MATERIAL FOR THE TASK:
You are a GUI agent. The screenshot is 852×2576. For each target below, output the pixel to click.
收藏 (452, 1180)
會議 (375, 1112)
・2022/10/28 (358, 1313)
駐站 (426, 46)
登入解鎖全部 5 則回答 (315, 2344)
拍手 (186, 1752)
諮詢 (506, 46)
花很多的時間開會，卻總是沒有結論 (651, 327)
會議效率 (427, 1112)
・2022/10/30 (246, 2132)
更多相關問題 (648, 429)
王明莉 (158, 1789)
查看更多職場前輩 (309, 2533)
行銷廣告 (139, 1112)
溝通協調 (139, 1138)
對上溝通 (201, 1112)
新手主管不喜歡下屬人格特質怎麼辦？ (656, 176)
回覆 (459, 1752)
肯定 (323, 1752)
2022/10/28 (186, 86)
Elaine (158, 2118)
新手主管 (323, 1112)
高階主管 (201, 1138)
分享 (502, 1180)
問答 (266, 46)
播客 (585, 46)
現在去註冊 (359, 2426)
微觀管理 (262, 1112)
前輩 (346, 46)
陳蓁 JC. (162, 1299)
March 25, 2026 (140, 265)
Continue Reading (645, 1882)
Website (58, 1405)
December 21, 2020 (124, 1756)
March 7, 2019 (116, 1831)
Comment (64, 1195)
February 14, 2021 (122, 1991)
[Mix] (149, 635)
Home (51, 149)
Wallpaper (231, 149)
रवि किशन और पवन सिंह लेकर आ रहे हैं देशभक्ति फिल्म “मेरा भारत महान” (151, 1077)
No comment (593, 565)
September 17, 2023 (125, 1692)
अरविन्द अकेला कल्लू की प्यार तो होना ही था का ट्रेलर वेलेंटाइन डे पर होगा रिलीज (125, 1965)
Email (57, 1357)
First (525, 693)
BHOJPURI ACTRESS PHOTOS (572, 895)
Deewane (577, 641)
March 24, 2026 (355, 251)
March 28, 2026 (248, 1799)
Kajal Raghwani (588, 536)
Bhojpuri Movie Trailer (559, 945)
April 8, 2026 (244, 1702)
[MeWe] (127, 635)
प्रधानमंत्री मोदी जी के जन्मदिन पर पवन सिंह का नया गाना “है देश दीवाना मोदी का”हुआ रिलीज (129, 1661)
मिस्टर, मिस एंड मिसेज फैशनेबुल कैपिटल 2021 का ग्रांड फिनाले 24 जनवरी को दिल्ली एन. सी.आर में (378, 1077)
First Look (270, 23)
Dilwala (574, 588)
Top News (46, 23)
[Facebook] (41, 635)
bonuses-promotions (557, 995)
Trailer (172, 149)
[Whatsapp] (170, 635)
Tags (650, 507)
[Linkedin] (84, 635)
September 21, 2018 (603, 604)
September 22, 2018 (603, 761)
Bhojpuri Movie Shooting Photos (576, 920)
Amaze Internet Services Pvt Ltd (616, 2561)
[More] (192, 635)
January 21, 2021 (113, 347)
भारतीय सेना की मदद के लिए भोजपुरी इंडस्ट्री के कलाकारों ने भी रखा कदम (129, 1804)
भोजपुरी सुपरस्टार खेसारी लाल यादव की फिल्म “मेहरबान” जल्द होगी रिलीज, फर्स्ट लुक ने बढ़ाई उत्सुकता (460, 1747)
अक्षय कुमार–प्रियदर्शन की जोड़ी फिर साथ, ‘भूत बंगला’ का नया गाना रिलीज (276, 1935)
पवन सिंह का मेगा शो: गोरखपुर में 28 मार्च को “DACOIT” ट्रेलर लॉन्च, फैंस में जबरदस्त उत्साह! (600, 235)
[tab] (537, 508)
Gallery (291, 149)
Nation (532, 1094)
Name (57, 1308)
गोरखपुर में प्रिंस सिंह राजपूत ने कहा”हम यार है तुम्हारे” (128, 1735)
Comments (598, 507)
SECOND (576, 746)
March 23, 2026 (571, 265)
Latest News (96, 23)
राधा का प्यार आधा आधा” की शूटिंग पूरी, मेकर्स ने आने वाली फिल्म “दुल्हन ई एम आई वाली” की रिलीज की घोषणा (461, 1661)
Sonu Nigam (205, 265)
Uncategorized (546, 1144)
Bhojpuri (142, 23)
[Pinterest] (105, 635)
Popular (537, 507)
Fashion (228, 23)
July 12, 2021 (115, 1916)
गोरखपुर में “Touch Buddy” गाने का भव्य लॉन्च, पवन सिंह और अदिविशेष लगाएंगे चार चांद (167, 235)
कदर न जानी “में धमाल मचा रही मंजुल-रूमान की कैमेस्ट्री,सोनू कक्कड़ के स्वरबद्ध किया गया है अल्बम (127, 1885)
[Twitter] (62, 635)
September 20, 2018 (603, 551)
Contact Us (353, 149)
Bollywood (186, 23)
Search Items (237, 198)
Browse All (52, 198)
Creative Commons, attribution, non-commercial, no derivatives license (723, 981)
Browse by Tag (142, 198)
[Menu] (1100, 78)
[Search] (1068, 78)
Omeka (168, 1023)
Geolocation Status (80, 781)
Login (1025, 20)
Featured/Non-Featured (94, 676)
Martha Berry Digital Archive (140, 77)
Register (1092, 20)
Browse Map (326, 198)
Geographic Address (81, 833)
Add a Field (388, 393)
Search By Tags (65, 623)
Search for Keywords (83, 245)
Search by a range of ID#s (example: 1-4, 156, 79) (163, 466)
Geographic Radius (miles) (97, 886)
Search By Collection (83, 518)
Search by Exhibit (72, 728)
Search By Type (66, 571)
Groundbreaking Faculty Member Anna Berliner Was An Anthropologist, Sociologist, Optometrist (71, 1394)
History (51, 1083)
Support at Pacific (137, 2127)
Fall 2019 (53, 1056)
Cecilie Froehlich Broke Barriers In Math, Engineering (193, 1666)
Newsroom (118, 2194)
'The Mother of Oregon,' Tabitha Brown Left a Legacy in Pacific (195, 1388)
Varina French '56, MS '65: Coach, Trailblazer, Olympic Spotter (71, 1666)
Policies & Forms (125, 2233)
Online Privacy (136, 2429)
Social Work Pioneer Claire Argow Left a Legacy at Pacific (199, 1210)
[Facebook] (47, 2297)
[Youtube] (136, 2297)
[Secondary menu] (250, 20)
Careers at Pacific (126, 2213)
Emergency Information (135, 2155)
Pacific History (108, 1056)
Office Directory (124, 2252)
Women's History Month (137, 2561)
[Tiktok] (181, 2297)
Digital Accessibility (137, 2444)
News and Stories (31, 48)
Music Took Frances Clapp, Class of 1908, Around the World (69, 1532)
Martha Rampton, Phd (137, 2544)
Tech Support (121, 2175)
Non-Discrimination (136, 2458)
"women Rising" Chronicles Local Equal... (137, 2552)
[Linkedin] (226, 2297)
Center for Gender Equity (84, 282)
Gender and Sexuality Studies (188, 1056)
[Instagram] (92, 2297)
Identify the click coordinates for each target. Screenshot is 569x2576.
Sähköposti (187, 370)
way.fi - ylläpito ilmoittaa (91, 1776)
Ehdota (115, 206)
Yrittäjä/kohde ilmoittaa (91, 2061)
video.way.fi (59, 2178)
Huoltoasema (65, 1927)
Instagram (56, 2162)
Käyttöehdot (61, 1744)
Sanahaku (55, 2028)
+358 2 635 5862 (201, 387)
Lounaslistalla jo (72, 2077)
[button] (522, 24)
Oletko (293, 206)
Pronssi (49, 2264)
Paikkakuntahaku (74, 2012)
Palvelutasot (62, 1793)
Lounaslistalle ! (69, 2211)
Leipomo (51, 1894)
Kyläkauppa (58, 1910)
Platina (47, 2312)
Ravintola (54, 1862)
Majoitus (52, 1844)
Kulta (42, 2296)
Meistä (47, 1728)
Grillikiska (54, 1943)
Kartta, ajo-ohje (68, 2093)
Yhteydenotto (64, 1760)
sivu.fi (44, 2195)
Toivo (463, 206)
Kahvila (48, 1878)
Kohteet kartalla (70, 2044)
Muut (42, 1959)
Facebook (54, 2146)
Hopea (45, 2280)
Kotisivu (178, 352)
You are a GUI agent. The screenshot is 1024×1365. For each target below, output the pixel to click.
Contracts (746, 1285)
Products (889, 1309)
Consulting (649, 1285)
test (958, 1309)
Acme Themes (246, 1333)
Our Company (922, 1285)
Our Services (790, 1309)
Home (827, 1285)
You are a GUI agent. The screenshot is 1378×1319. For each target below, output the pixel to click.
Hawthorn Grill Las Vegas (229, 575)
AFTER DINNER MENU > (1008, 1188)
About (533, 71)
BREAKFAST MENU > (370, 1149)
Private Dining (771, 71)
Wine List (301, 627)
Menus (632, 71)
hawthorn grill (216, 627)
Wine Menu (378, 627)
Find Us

WRITTEN PROBLEM: Swap "pixel" for "point" in the records from the first line through the line containing "花很多的時間開會，卻總是沒有結論 (651, 327)", inclusive, and change nothing else. Give only those lines.

ANSWER TO THIS TASK:
You are a GUI agent. The screenshot is 852×2576. For each target below, output the point to click.
收藏 (452, 1180)
會議 (375, 1112)
・2022/10/28 (358, 1313)
駐站 (426, 46)
登入解鎖全部 5 則回答 (315, 2344)
拍手 (186, 1752)
諮詢 (506, 46)
花很多的時間開會，卻總是沒有結論 (651, 327)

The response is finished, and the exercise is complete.